# START OF Information supplied

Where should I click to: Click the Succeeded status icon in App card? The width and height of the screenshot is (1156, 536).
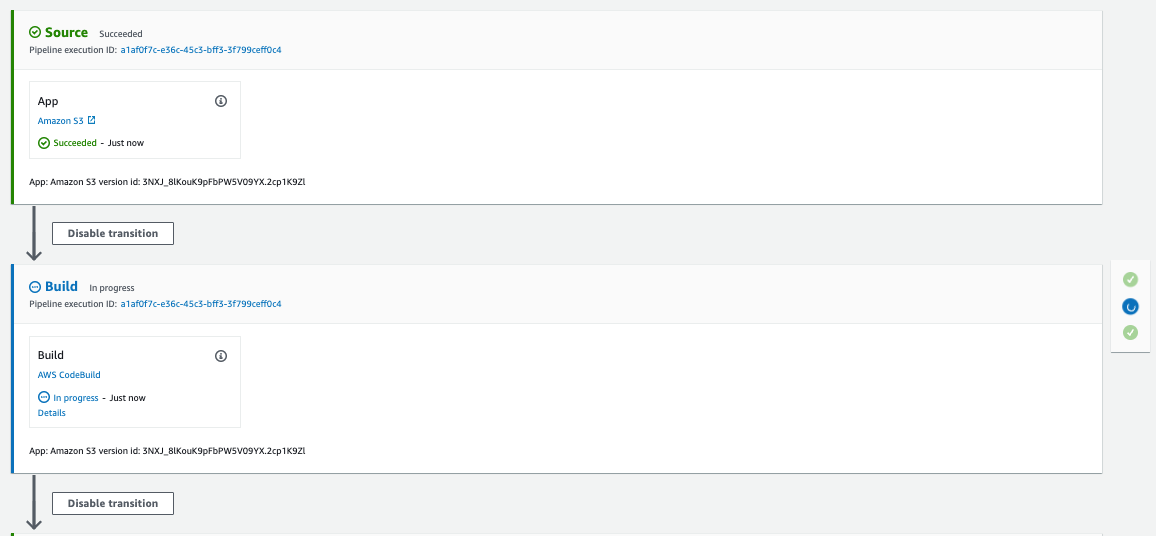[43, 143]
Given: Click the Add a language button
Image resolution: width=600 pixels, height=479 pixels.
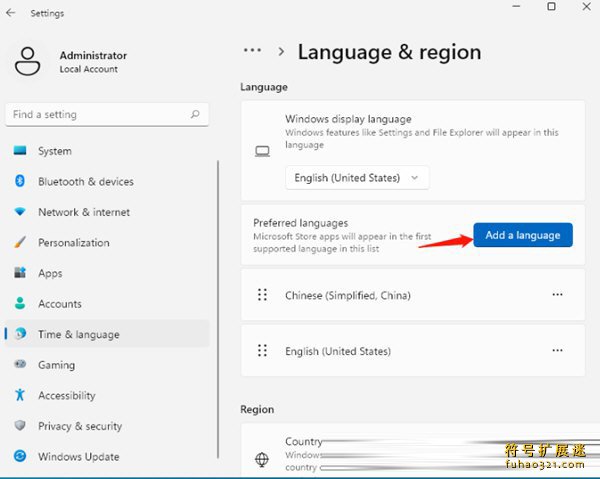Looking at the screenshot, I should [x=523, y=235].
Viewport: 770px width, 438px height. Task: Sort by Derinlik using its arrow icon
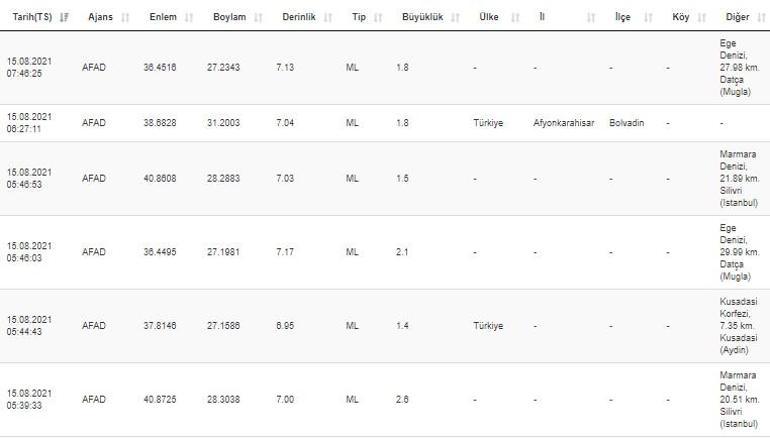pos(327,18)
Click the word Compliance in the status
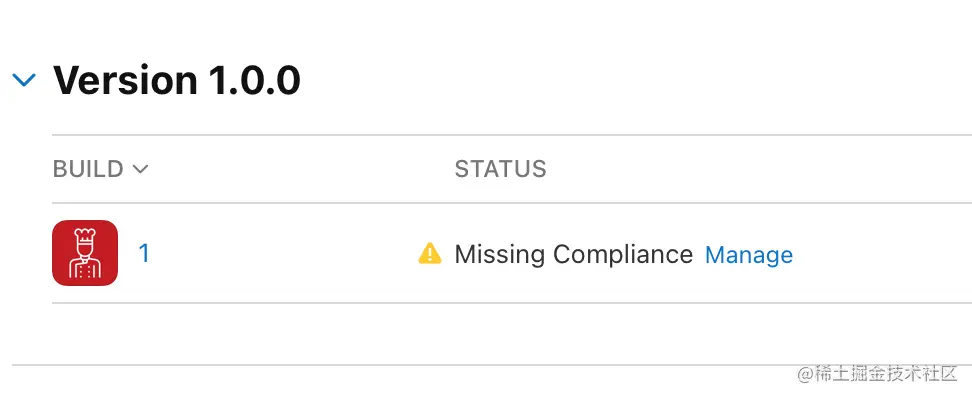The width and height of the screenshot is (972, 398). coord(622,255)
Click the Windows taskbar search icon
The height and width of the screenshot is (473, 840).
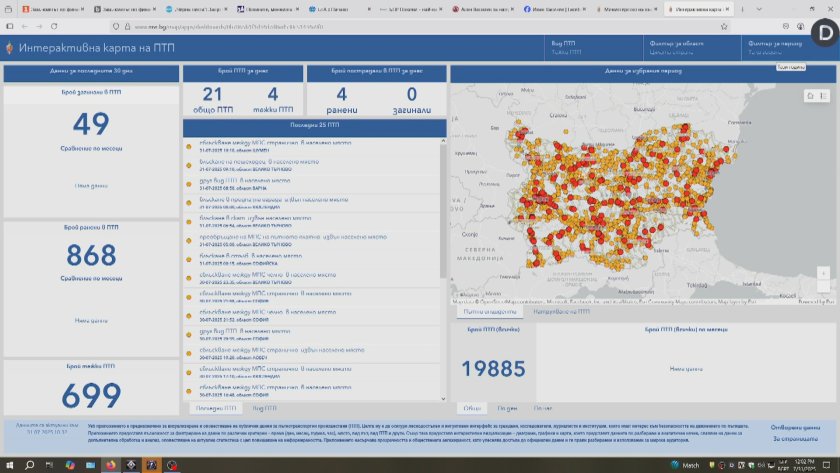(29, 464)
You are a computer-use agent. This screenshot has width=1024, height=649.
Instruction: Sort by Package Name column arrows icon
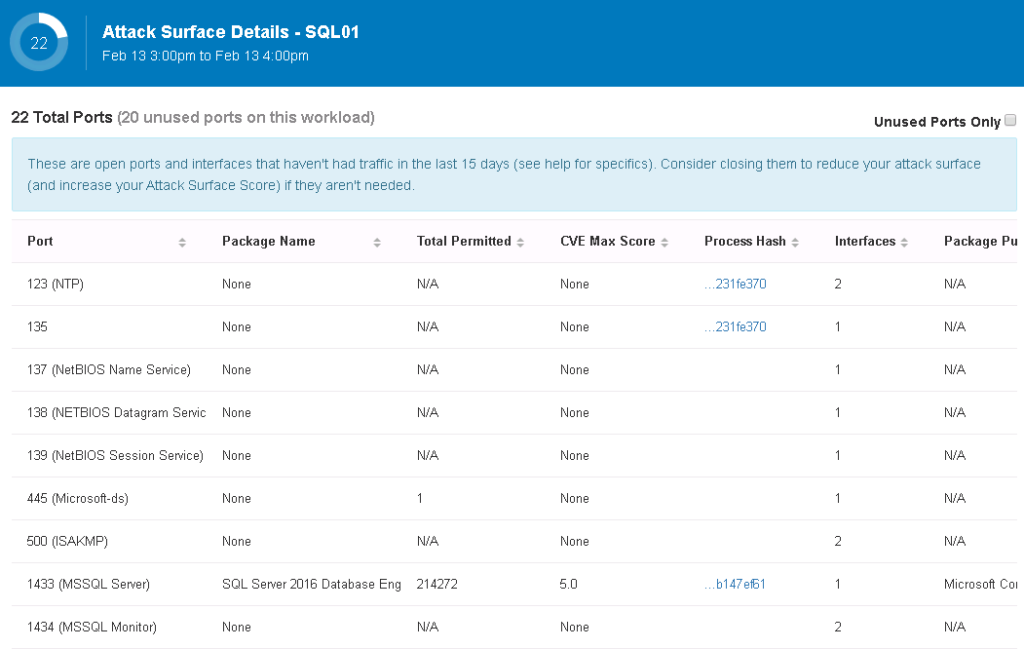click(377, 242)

# END OF Information supplied

▶ _Stated problem_
Swap each "icon" in the data above for "symbol" and give all the lines again, otherwise unchanged. Leave the pictures out.

▶ _Response to the task_
Where should I click to: Click the Succeeded status symbol in App card? The width and height of the screenshot is (1156, 536).
[43, 143]
Given: Click the Add a language button
Image resolution: width=600 pixels, height=479 pixels.
Looking at the screenshot, I should [x=523, y=235].
Viewport: 770px width, 438px height. Task: Sort by Derinlik using its arrow symbol
pos(327,18)
Click the word Compliance in the status
The width and height of the screenshot is (972, 398). coord(622,255)
Click the Windows taskbar search symbol
The height and width of the screenshot is (473, 840).
(29, 464)
You are a computer-use agent. This screenshot has width=1024, height=649.
Instruction: Sort by Package Name column arrows symbol
click(377, 242)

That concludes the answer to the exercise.